One area south of the border did experience a sharp increase in homicides. In Mexico’s Baja region, located south of Tijuana, the murder rate for U.S. citizens jumped from four to 11 between 2003 and 2004. But this area also has become a haven for not only U.S. tourists, but also U.S. citizens looking for cheap beachfront housing for permanent residences.

An Oct. 26, 2003, article in the New York Times describes the scene:

NOPALÓ, Mexico — Slowly but surely, acre by acre, Mexico's Baja Peninsula is becoming an American colony.

"For Sale" signs are sprouting all over the 800-mile-long peninsula, offering thousands of beachfront properties. Americans are snapping them up. They have already created communities where the dollar is the local currency, English the main language and Americans the new immigrants transforming an old culture.

"Everything's for sale, every lot you can imagine," said Alfonso Gavito, director of a cultural institute in La Paz, the capital of Baja California Sur, a state with 400,000 citizens and some of the last undeveloped beaches in North America. "It's like 20 years of changes have happened in three months."
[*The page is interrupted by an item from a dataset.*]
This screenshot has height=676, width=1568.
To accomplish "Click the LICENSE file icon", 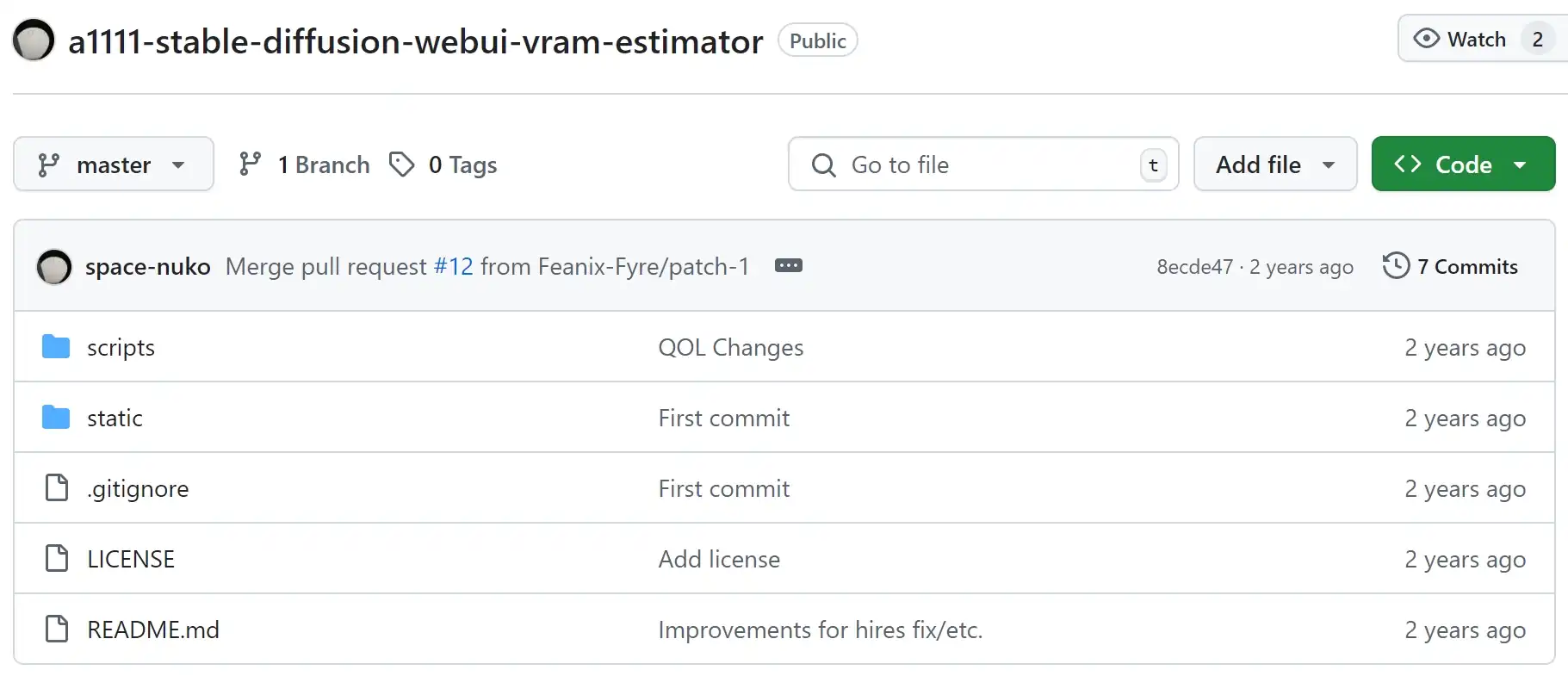I will pos(57,559).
This new land rush, involving billions of dollars, tens of thousands of Americans, and hundreds of miles of coastline, is gaining speed despite the fact that Mexico's Constitution bars foreigners from directly owning land by the sea

... Baja is closer by land and air to the United States than it is to the rest of Mexico; state officials recorded more than 30 million trips by Americans who spent well over $1 billion last year. They say they have no idea how many Americans are living in Baja today, because a certain number are illegal immigrants who never register their presence. Anecdotal and statistical evidence suggests that the number is more than 100,000, probably far more, and growing fast since the Sept. 11 attacks and the souring of the economy in the United States two years ago.

Maybe Baja is not only attracting U.S. citizens, but also the problems that come with their culture. Given the track record of violence in the United States, it would not be unreasonable to assume that the increased murder rate in the Baja may well be do to gringos killing gringos – just as they are prone to do in the United States.

Another conclusion that can be drawn from the State Department report, which some in the U.S. government might find shocking, is that Mexico appears to be a safer place to be for U.S. citizens than their own homeland. The State Department figures show that a total of 77 U.S. citizens were murdered in Mexico during the two-year period ending Dec. 31, 2004. That’s for the whole country.

By comparison, according to the FBI Uniform Crime Reports, in 2003 alone, 109 people were murdered in the mid-sized city of Milwaukee. In Washington, D.C., where State Department officials cook up their policies, a total of 248 people were murdered in 2003, the FBI report shows. New York City weighed in with 597 murders that year.

Maybe the State Department should consider issuing some domestic travel advisories as well, because it appears U.S. citizens face far greater odds of being murdered in the United States than they do in Mexico.

With that said, maybe it’s also time for U.S. policymakers to put the Narco-bogeyman on ice.